我被床邊的電話鈴吵醒,感覺響了很久。我拿起聽筒,對方說道:
「喂?瑞德先生嗎?」
「是的,您好。」
「您好,瑞德先生。我是霍夫曼。酒店經理。」
「哦,您好。」
「瑞德先生,很高興您終於到了。非常歡迎您的到來。」
「謝謝。」
「真的歡迎您,先生。飛機晚點的事請別介意。斯達特曼小姐應該都告訴您了吧,我們現場的所有人都完全理解。畢竟,您要趕赴世界各地的預約,還要跋山涉水地飛到這兒,哈哈,這種事情很難避免。」
「但是……」
「真的沒關係,先生。您不需要做任何解釋。
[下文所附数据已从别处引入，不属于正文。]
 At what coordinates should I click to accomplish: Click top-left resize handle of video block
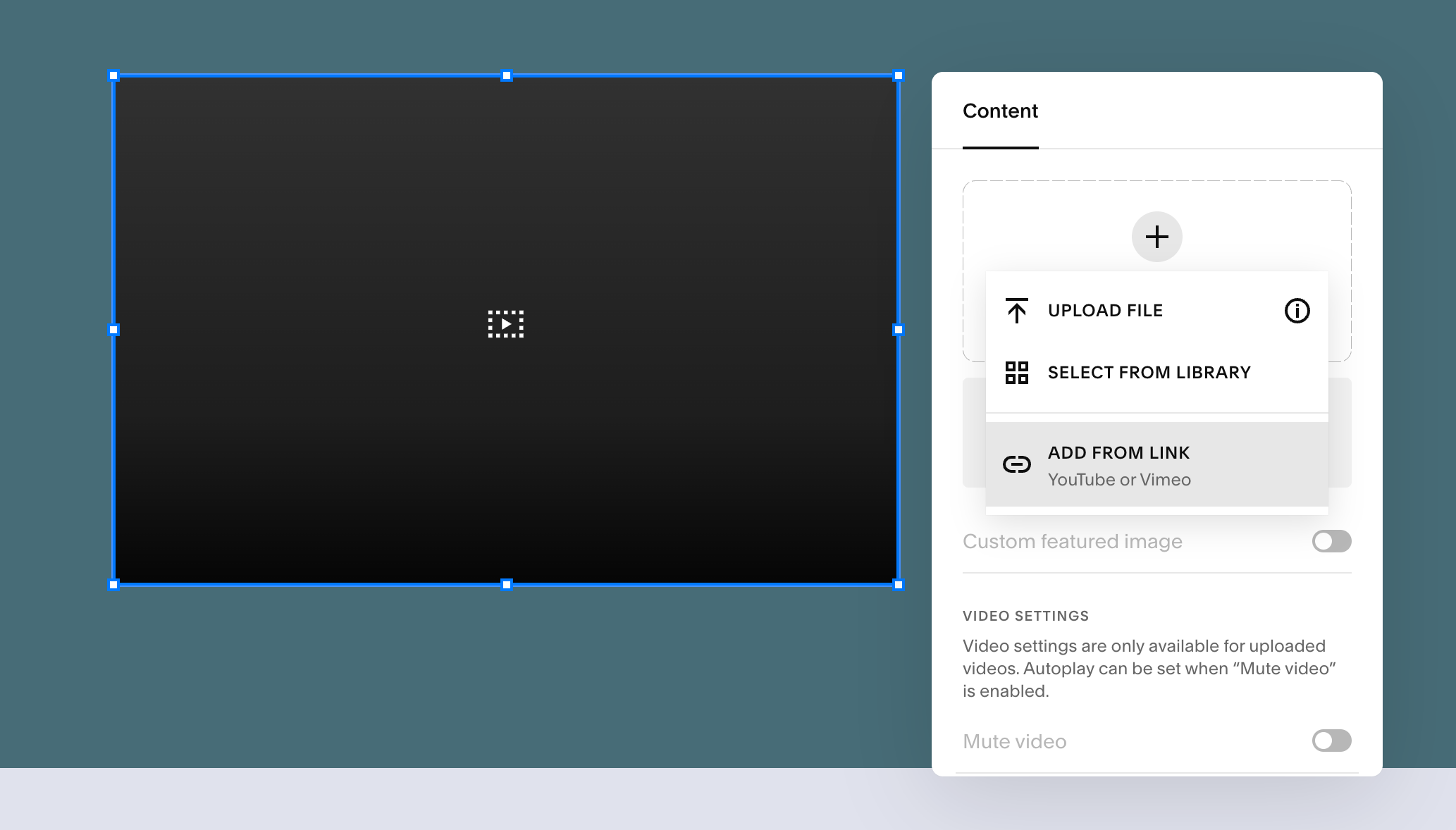pos(113,75)
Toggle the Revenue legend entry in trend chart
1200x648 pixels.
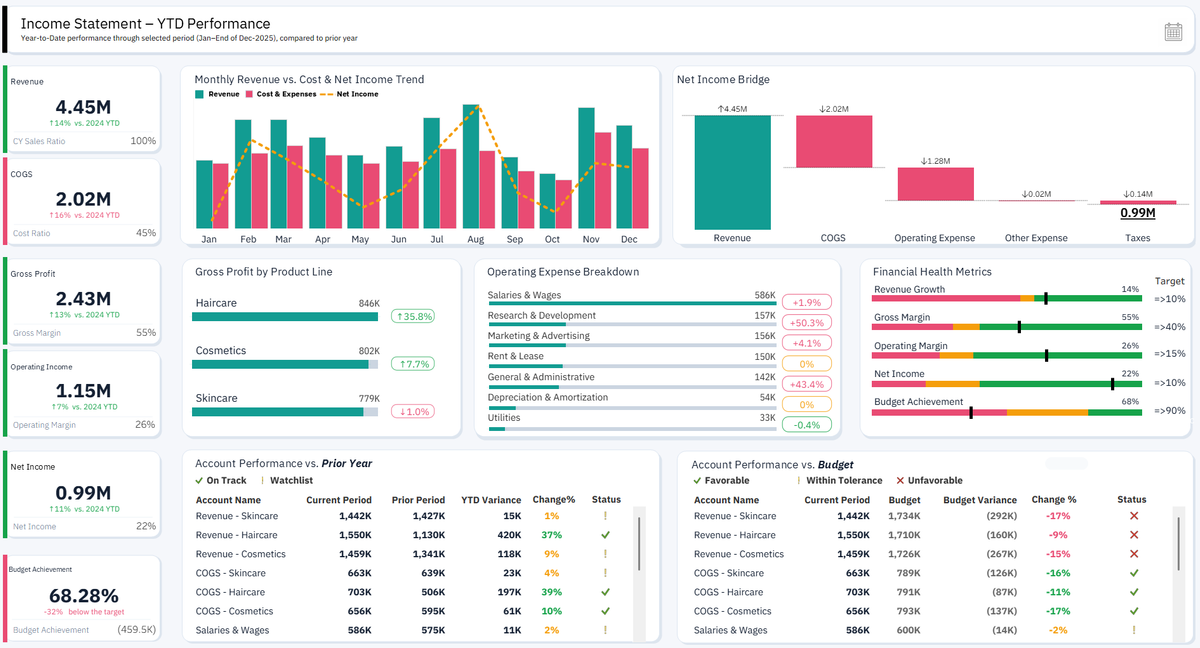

我剛也說了,所有人都很理解。這事就算過去了,重要的是您來了。單單這一點,瑞德先生,我們就無比感激。」
「哦,謝謝,霍夫曼先生。」
「呃,先生,您現在要是不忙的話,我很想跟您見個面,當面表達我的敬意,對您到本市下榻我們的酒店表示個人感謝。」
「您真是太客氣了,」我說,「但我剛剛小憩了一下……」
「小憩?」聲音裡瞬間閃過一絲惱怒,但馬上恢復了和藹親切,聽不出絲毫差別。「是嗎,當然,當然,您一定很累了,路途遙遠。那這樣吧,不管什麼時候,我隨時恭候。」
「我非常期待與您見面,霍夫曼先生。我馬上就下來。」
「一定等您方便了再下來。我呢,我就一直在這兒等著,就在樓下大廳裡,不管多久。請您一定不要著急。」
我思量了一陣,然後說道:「但是,霍夫曼先生,您一定還有許多其他的事情要忙乎吧。」
「沒錯,這會兒是一天裡最忙的時候,但為了您,瑞德先生,要我等多久都行,毫無怨言。」
「霍夫曼先生,請別因為我浪費您寶貴的時間。我馬上下來找您。」
「瑞德先生,一點都不麻煩。其實,能在這兒等您,我很榮幸。按我說的,一定慢慢來。我保證,我會一直在這兒等您來。」
我再次謝了他,放下電話,起身環顧一週,看看光景,猜測大概快傍晚了。先前的疲憊感有增無減,但好像沒得選,只有下樓去大廳。我起身,走到行李箱邊拿出一件不太皺的外套,至少比我身上這件平整。換衣服的時候,我突然特別想喝咖啡。穿好衣服後,我疾步離開房間。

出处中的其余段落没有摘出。